E se, invece, la sconfitta di Genova fosse una botta di fortuna per il Pd e il suo segretario? Non mi convince il pianto generale sulla vittoria di Marco Doria alle primarie di Genova (avrei votato per lui, per Pisapia a Milano, per Nicki Vendola e per tutti i "nuovi" che ora governano le città e le regioni...). Quasi venti anni fa, le città e le regioni cambiarono regole e volti: non li scelsero più in una stanza i capi partito, ma emersero dalle battaglie referendarie di Mario Segni, dall'Alleanza Democratica di Nando Adornato, dai mille laboratori spontanei della società civile (che a destra s'inventò un pezzo da novanta come Silvio Berlusconi e tanti nuovi arrivati non sprovveduti come Letizia Brichetto Moratti).
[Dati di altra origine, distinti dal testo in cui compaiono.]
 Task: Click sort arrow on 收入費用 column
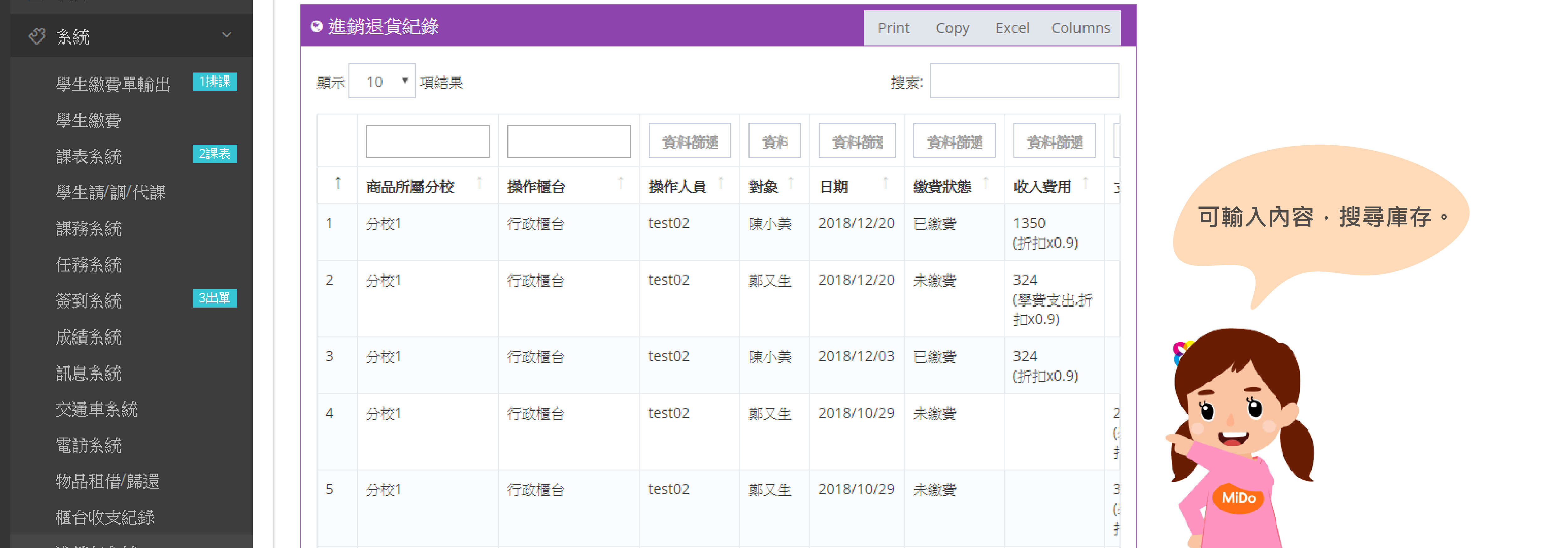[1085, 183]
Dopo un nuovo decennio di antipolitica e di richieste di cambiamento - più o meno in buonafede - le primarie regalano a un Pd e a un centro-sinistra troppo rétro e nostalgico (magistrale il pezzo "La sinistra come mia zia " di Francesco Piccolo sul Corriere di domenica) una bella botta di energia. E un utile strumento dialettico per presentarsi alle primarie vere, quelle per palazzo Chigi, con un candidato unico. Non è chi non veda che Pierluigi Bersani potrebbe - con un vasto consenso - utilizzare l'Eva contro Eva delle Vincenzi-Pinotti genovesi come arma infallibile per sconfiggere tutti i furbetti alla Matteo Renzi.
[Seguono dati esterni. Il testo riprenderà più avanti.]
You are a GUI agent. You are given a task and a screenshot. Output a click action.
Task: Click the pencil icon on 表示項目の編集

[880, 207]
Se due candidate alle primarie di coalizione genovesi non hanno funzionato, ne discende che il Pd dovrà presentarsi unito alla verifica-scontro con i vendoliani e gli altri eventuali sfidanti "esterni"al partito ma interni alla coalizione che verrà . Unito e con un nome solo, quello del segretario? E infatti, in queste settimane è particolarmente intensa la lobby dei nuovi sindaci emergenti: il filo che lega Michele Emiliano (deluso per la mancata presidenza dell'Anci, l'associazione dei comuni italiani) a Luigi de Magistris potrebbe prefigurare la nascita di un movimento dal basso che potrebbe ricordare altre esperienze passate...
Seguendo questo ragionamento, se il candidato alle politiche sarà uno, naturalmente iscritto al Pd, che faranno gli aspiranti? Butteranno via le tessere che hanno in tasca e fonderanno nuove aggregazioni, rischiando di saltare in aria con tutte le giunte? Spazzati via dal governo tecnico di Mario Monti e Corrado Passera, strapazzati anche dai risultati non proprio eccellenti di quello che fanno in casa, i supernuovi naturalmente già litigano (vedi il duello Emiliano-Renzi), ma producono quel che serve alla ditta: vitalità , scontri, sintesi.
Anche di questo si parlerà giovedì e venerdì al seminario promosso in tempi non sospetti da Goffredo Bettini. Due giorni di dibattito (hotel Aran, Roma eur), un titolo che parte dall'ultimo saggio di Bettini, "Oltre i partiti. Un solo grande campo del cambiamento, inclusivo, aperto, plurale, democratico". Esattamente quello che sta nascendo, fra i frizzi e i lazzi degli editorialisti frettolosi di tanti quotidiani. A volte la politica è davvero una scienza esatta. E ci vogliono fatica e fantasia per apprezzarla.